TASK BRIEF:
Update the listing from its first line through the line containing "VIC (238, 1157)", inclusive, replacing "considerable" with "significant" and keeping everything else unchanged. Omit the pictures from your answer.

:: DATA SUPPLIED

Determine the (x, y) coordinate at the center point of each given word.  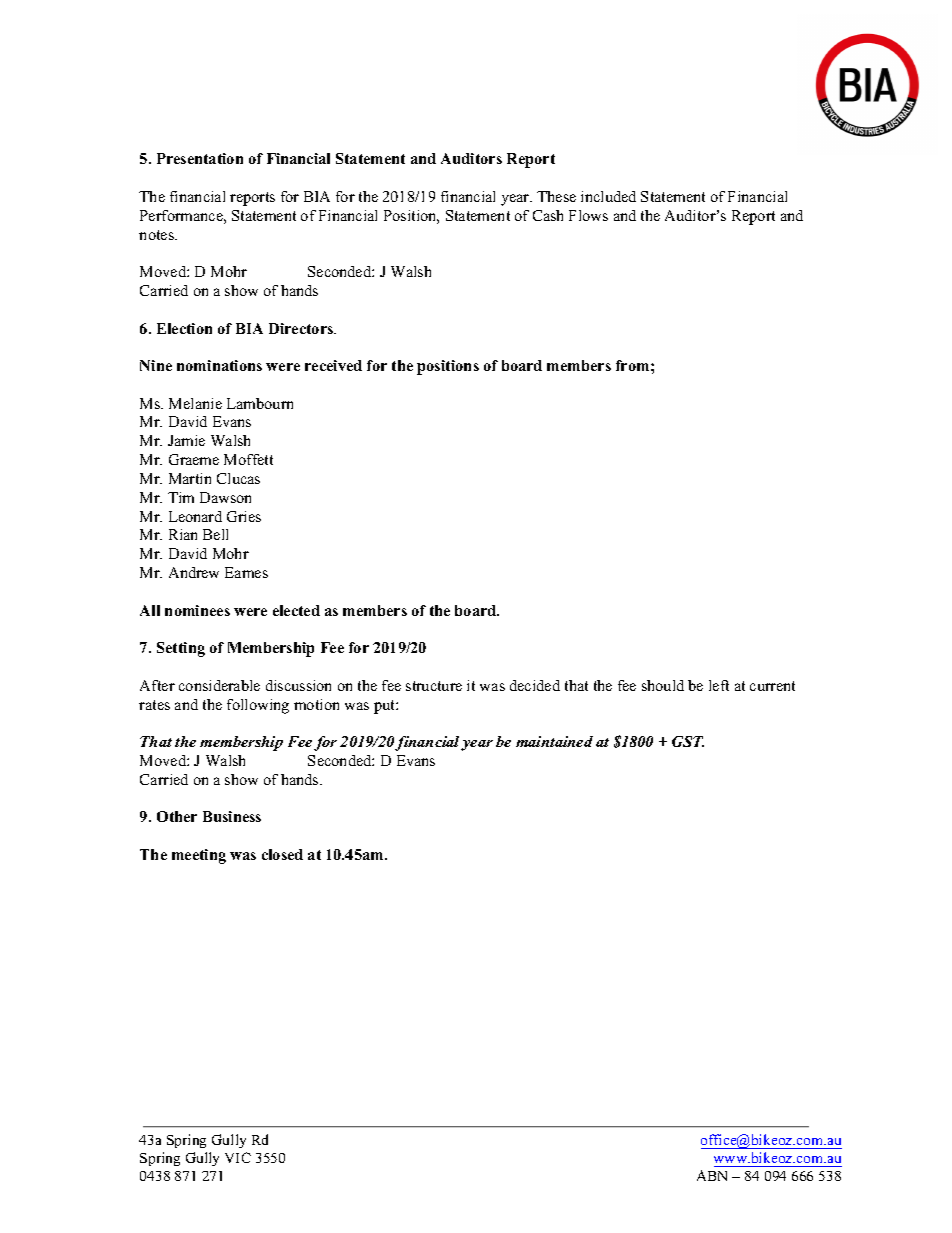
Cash (548, 215)
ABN (712, 1175)
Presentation (200, 158)
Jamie (186, 440)
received (333, 365)
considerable (219, 685)
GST (688, 741)
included (608, 196)
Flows (588, 215)
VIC (238, 1157)
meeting (199, 856)
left (719, 685)
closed (282, 854)
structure (434, 686)
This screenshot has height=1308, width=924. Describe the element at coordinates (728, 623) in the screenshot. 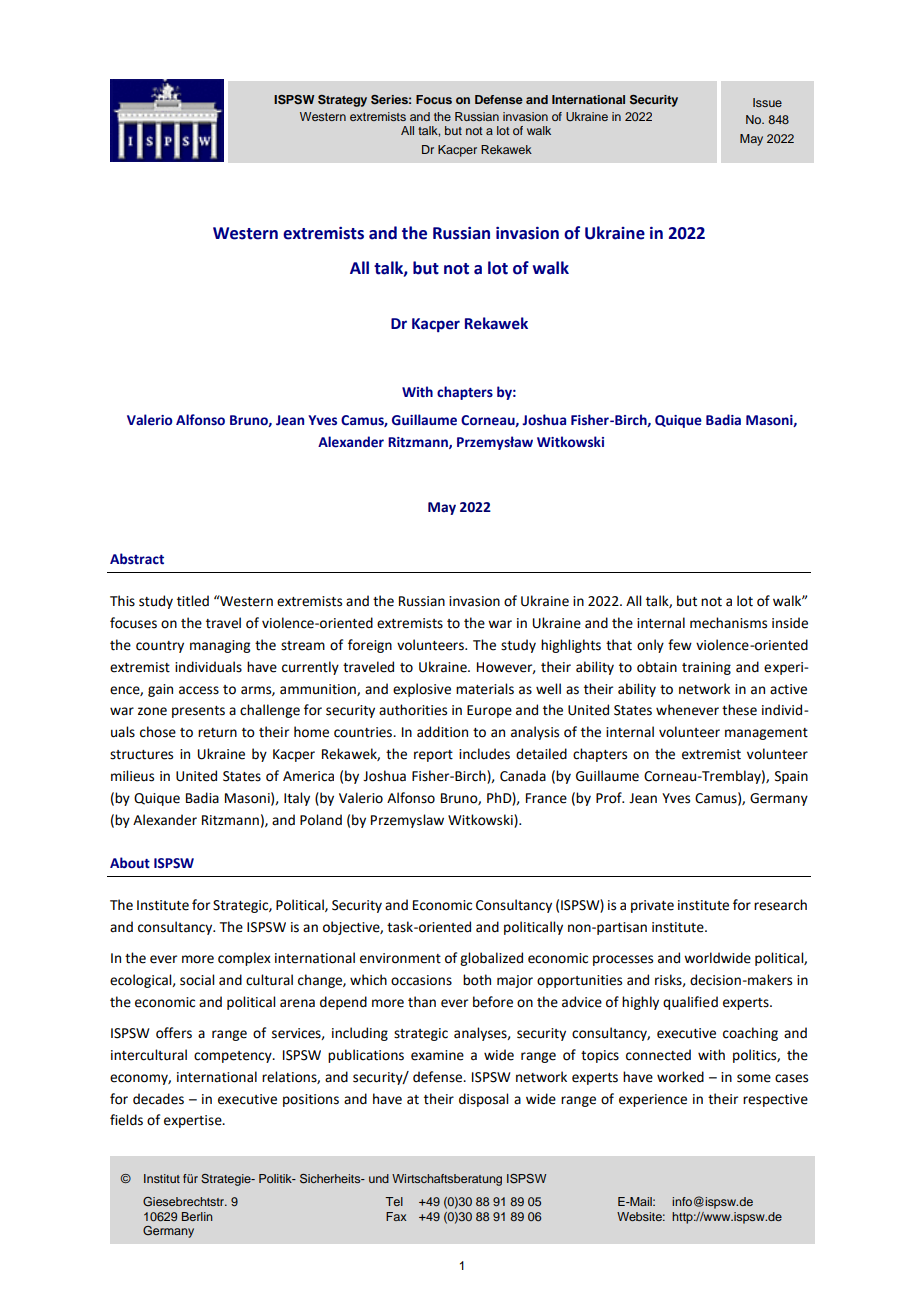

::::

PROBLEM SOLUTION:
Determine the (x, y) coordinate at the center point of each given word.  
Cash (548, 215)
ABN (712, 1175)
Presentation (200, 158)
Jamie (186, 440)
received (333, 365)
significant (219, 685)
GST (688, 741)
included (608, 196)
Flows (588, 215)
VIC (238, 1157)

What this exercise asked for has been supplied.